Exercise goal: All lines of the following material must be written out exactly as they appear.

-- -- --

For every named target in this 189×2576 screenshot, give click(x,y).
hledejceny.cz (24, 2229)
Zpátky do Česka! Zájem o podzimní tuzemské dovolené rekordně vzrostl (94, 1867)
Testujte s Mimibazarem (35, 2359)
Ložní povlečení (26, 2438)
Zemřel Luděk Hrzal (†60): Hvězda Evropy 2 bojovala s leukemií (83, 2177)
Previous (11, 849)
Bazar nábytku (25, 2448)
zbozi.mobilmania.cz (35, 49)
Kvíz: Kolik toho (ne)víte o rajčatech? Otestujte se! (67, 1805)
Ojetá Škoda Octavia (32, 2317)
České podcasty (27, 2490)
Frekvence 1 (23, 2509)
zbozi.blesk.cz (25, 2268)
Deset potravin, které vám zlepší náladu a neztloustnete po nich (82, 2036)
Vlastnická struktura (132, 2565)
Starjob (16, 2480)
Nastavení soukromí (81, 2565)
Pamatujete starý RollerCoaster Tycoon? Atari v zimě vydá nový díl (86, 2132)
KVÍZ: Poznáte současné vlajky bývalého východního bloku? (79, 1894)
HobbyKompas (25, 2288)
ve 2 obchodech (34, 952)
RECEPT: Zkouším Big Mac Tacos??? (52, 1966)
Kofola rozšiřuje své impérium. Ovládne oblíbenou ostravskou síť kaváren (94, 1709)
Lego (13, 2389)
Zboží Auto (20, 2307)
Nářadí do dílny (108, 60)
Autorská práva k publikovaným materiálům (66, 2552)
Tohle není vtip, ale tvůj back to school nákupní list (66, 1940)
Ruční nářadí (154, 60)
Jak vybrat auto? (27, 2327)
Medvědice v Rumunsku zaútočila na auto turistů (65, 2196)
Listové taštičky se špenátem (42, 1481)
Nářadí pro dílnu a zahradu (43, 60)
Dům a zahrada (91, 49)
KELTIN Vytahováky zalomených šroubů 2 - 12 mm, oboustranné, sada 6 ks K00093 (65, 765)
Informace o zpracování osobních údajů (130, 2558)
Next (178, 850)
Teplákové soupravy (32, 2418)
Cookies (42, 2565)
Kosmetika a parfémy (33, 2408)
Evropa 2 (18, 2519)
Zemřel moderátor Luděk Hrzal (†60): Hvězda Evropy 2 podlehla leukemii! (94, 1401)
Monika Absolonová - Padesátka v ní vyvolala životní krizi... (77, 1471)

-- -- --

Answer to this problem:
For every named target in this 189×2576 screenshot, give click(x,y).
hledejceny.cz (24, 2229)
Zpátky do Česka! Zájem o podzimní tuzemské dovolené rekordně vzrostl (94, 1867)
Testujte s Mimibazarem (35, 2359)
Ložní povlečení (26, 2438)
Zemřel Luděk Hrzal (†60): Hvězda Evropy 2 bojovala s leukemií (83, 2177)
Previous (11, 849)
Bazar nábytku (25, 2448)
zbozi.mobilmania.cz (35, 49)
Kvíz: Kolik toho (ne)víte o rajčatech? Otestujte se! (67, 1805)
Ojetá Škoda Octavia (32, 2317)
České podcasty (27, 2490)
Frekvence 1 (23, 2509)
zbozi.blesk.cz (25, 2268)
Deset potravin, které vám zlepší náladu a neztloustnete po nich (82, 2036)
Vlastnická struktura (132, 2565)
Starjob (16, 2480)
Nastavení soukromí (81, 2565)
Pamatujete starý RollerCoaster Tycoon? Atari v zimě vydá nový díl (86, 2132)
KVÍZ: Poznáte současné vlajky bývalého východního bloku? (79, 1894)
HobbyKompas (25, 2288)
ve 2 obchodech (34, 952)
RECEPT: Zkouším Big Mac Tacos??? (52, 1966)
Kofola rozšiřuje své impérium. Ovládne oblíbenou ostravskou síť kaváren (94, 1709)
Lego (13, 2389)
Zboží Auto (20, 2307)
Nářadí do dílny (108, 60)
Autorská práva k publikovaným materiálům (66, 2552)
Tohle není vtip, ale tvůj back to school nákupní list (66, 1940)
Ruční nářadí (154, 60)
Jak vybrat auto? (27, 2327)
Medvědice v Rumunsku zaútočila na auto turistů (65, 2196)
Listové taštičky se špenátem (42, 1481)
Nářadí pro dílnu a zahradu (43, 60)
Dům a zahrada (91, 49)
KELTIN Vytahováky zalomených šroubů 2 - 12 mm, oboustranné, sada 6 ks K00093 (65, 765)
Informace o zpracování osobních údajů (130, 2558)
Next (178, 850)
Teplákové soupravy (32, 2418)
Cookies (42, 2565)
Kosmetika a parfémy (33, 2408)
Evropa 2 (18, 2519)
Zemřel moderátor Luděk Hrzal (†60): Hvězda Evropy 2 podlehla leukemii! (94, 1401)
Monika Absolonová - Padesátka v ní vyvolala životní krizi... (77, 1471)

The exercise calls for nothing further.